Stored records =

>>>>

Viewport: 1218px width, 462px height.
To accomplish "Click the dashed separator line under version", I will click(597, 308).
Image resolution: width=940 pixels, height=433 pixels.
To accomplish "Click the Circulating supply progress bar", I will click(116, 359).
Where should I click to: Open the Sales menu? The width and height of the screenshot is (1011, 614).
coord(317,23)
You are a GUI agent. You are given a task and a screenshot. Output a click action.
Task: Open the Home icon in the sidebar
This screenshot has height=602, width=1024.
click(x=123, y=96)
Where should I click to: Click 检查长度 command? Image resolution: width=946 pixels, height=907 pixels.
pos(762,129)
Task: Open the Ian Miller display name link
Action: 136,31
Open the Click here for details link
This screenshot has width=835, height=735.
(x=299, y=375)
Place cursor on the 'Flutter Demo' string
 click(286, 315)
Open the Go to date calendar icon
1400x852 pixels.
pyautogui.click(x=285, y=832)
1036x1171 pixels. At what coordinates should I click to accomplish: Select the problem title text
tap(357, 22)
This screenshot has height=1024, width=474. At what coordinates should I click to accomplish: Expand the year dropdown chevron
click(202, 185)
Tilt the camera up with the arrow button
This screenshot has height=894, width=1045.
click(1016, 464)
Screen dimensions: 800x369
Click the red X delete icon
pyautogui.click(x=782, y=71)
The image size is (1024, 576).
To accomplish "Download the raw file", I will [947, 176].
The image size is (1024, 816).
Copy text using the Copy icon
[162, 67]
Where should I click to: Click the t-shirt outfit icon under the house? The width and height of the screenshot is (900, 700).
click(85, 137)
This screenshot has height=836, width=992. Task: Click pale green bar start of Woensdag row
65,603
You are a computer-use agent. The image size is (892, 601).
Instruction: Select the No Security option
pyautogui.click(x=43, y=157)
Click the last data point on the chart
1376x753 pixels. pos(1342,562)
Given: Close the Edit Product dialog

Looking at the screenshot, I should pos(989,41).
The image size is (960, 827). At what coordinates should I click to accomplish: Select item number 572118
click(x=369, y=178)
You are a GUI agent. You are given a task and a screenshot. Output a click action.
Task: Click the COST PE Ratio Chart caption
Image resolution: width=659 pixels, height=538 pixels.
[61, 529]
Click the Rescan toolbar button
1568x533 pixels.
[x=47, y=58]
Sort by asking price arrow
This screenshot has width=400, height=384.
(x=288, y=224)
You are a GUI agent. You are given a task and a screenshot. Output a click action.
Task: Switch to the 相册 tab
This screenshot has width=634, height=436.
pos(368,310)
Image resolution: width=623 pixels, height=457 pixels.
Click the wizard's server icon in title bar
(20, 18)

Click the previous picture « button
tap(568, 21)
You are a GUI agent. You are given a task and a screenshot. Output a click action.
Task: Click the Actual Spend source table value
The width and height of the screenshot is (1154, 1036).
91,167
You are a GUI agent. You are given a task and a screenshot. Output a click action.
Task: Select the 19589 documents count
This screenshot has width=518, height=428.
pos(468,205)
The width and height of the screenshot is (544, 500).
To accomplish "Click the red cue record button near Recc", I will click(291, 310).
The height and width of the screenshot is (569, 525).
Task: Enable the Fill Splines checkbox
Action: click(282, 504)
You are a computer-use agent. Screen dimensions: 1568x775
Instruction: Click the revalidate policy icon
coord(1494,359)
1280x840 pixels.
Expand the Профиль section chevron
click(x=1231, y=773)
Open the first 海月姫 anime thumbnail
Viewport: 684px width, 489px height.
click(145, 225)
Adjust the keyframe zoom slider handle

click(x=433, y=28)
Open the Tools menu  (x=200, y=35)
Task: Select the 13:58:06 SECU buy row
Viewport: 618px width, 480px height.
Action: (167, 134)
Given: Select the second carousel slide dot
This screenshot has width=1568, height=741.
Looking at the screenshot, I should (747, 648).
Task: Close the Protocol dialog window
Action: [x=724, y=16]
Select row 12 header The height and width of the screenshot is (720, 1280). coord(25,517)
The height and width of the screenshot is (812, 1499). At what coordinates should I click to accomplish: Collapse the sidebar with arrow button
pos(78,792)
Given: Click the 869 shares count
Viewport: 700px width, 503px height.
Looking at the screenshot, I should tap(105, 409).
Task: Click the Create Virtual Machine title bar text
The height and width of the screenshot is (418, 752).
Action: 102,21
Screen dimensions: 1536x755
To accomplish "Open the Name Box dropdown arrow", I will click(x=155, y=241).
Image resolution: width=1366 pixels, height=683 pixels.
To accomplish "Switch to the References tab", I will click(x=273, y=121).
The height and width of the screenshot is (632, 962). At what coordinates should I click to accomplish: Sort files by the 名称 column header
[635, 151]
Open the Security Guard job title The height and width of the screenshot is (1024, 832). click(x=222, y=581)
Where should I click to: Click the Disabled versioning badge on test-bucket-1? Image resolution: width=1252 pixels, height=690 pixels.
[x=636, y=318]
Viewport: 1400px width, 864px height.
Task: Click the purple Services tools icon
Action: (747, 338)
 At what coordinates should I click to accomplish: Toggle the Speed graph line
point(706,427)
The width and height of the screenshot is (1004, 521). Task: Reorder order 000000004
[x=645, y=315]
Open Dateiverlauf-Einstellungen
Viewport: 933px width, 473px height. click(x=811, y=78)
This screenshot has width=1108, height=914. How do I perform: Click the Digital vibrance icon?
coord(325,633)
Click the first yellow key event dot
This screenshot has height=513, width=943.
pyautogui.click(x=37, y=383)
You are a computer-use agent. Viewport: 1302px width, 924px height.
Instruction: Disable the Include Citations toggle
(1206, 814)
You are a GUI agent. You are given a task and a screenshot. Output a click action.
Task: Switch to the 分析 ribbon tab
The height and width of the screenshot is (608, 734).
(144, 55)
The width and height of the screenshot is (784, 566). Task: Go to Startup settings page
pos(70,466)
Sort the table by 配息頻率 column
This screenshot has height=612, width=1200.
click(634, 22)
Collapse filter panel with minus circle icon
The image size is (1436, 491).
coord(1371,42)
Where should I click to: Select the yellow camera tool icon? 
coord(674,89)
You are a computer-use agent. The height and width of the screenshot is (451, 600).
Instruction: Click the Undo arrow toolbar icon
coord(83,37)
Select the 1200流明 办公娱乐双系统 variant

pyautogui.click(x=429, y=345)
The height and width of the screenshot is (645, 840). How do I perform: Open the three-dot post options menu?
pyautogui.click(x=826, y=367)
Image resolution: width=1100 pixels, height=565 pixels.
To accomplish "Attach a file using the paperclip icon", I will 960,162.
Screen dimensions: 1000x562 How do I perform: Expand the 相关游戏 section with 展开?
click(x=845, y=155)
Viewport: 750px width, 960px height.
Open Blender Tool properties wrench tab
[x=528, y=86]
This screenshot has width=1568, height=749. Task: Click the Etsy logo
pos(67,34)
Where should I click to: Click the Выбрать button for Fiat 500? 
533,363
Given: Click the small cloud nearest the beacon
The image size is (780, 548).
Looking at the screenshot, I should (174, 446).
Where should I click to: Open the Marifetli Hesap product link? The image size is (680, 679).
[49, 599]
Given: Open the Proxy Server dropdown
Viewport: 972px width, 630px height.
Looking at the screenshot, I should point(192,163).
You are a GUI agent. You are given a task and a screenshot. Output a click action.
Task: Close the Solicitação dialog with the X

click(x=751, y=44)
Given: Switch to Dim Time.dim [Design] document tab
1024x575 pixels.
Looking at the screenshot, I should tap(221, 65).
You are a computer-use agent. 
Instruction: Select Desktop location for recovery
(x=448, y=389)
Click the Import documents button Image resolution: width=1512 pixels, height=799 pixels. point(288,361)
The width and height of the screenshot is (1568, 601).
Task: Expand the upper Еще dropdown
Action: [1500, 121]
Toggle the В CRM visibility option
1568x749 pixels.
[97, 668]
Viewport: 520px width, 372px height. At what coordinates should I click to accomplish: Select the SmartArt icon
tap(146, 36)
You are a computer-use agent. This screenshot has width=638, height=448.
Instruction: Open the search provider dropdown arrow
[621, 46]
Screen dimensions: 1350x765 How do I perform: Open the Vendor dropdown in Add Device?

<<<<

Problem to solve = Take every line above that includes "first" and list it.

Output =
Open the first 海月姫 anime thumbnail
Click the first yellow key event dot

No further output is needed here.